La grande expo Chaumel à l'Espace EDF Bazacle

Elle a tout fait : du reportage, de la mode, du portrait. L'œuvre multiforme de la photographe toulousaine Germaine Chaumel est exposée à EDF Bazacle pour trois mois et c'est très réussi.
On était resté sur une bonne impression : celle procurée par la belle exposition «Germaine Chaumel, photographe humaniste», organisée à Odyssud-Blagnac fin 2007. On est encore plus emballé par un nouvel hommage rendu à ce diable de reporter devenu un as du studio, à l'Espace EDF Bazacle, à Toulouse. La scénographie fait bien respirer l'œuvre de Germaine Chaumel (1895-1982) et tout se complète à merveille : les tirages d'époque et ceux plus récents, les grands panneaux et les vitrines réunissant des archives. C'est à la fois riche et aéré, bien équilibré entre témoignage historique et travail purement photographique.

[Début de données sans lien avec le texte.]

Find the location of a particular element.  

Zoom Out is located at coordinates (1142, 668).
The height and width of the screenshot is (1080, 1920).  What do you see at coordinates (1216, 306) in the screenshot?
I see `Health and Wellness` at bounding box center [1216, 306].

250 tirages ont été sélectionnés par les Archives municipales, qui devraient acquérir prochainement ce fonds de 20 000 négatifs. La promenade se fait à la fois de façon chronologique (des débuts de reporter en 1935 jusqu'aux portraits réalisés en studio dans les années 40 et 50) et par thème (sport, reportages d'actualité, mode, recherche formelle, paysages…)
Et tout attire l'œil, en flattant le pittoresque mais pas seulement. Bien sûr, on s'amuse à voir la mode des chapeaux, les visages d'enfants joliment croqués, les nus académiques mettant en valeur des corps généreux, l'acteur Michel Murano en gladiateur d'opérette ou le mage Janco fronçant les sourcils. Mais Germaine Chaumel, quand elle raconte l'exode des Républicains espagnols ou la Libération de Toulouse, sait aussi créer l'émotion sans utiliser d'artifices.
Pilar Chaumel est la première à visiter cette exposition consacrée à sa grand-mère. Si fière de tout ce qu'elle a pu faire. «Germaine, je la voyais comme quelqu'un de très gai, cultivé, vivant. Mais en même temps, elle était très modeste. Elle ne nous parlait jamais de photo. A partir du moment où elle avait arrêté, elle était passée à autre chose avec la même passion. Quand Jean Dieuzaide venait la voir pour évoquer une exposition au Château d'Eau (qui aura finalement lieu en 1994, NDLR), elle riait et répétait : ça ne m'intéresse pas. »
L'hommage d'aujourd'hui est aussi destiné à Paqui Chaumel, fille de Germaine et mère de Pilar. Dans la superbe maison de Blagnac, la vieille dame, aujourd'hui décédée, veillait au trésor familial, tentant de le faire revivre avec l'énergie d'une convertie. «Elle a consacré la dernière partie de sa vie à cette œuvre, explique Pilar Chaumel. Avec cette exposition, nous défendons aussi sa mémoire, toute la passion qu'elle a mise à toujours montrer le travail de ma grand-mère».
Exposition «Germaine Chaumel, profession photographe», jusqu'au 24 février à l'Espace EDF Bazacle (11, quai Saint-Pierre), Toulouse. Ouvert du mardi au dimanche de 11 heures à 18 heures. Gratuit. Tél.0562301600.
Également beau catalogue «Germaine Chaumel, femme photographe», co édité par Privat et les Archives municipales (186 pages, 26€).